** Working data follows **
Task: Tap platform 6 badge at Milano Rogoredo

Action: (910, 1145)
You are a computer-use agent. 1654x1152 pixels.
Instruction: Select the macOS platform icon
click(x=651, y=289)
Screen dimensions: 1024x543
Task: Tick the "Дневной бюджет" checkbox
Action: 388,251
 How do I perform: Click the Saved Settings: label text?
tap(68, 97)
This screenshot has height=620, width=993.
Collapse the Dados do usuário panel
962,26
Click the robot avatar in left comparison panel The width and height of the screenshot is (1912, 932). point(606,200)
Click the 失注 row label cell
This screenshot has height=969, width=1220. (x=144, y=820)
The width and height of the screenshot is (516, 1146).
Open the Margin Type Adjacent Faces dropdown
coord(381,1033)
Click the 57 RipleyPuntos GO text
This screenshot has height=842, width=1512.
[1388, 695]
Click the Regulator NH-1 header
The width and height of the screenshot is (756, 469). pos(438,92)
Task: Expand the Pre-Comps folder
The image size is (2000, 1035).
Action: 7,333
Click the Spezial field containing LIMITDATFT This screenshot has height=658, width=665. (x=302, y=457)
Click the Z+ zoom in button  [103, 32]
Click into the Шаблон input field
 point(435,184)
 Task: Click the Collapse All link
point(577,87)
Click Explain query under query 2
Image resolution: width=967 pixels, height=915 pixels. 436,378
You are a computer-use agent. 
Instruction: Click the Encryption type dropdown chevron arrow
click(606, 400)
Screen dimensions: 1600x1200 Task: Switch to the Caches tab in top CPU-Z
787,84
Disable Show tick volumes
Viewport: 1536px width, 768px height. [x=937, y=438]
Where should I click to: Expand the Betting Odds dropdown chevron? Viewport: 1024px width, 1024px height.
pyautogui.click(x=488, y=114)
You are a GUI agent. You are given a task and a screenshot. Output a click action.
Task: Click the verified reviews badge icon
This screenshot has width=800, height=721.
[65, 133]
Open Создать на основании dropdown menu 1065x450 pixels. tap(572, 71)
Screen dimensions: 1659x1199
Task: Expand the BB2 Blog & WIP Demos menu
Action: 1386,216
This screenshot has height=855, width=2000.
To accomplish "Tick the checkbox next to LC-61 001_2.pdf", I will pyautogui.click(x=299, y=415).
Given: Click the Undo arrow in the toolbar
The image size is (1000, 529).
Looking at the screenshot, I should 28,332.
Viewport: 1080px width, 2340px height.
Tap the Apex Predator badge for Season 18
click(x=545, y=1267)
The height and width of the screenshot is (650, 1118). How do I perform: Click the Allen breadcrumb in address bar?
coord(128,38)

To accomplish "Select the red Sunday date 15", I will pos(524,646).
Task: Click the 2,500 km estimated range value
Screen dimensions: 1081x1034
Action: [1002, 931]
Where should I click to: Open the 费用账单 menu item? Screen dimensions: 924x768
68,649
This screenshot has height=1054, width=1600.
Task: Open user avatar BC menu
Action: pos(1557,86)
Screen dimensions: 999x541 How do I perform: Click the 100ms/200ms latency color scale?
** End of Working data **
Aim of the task:
Write out every line of the data that holds the word "computer".

Result of the exercise:
You are a computer-use agent. 1654x1152 pixels.
You are a computer-use agent. 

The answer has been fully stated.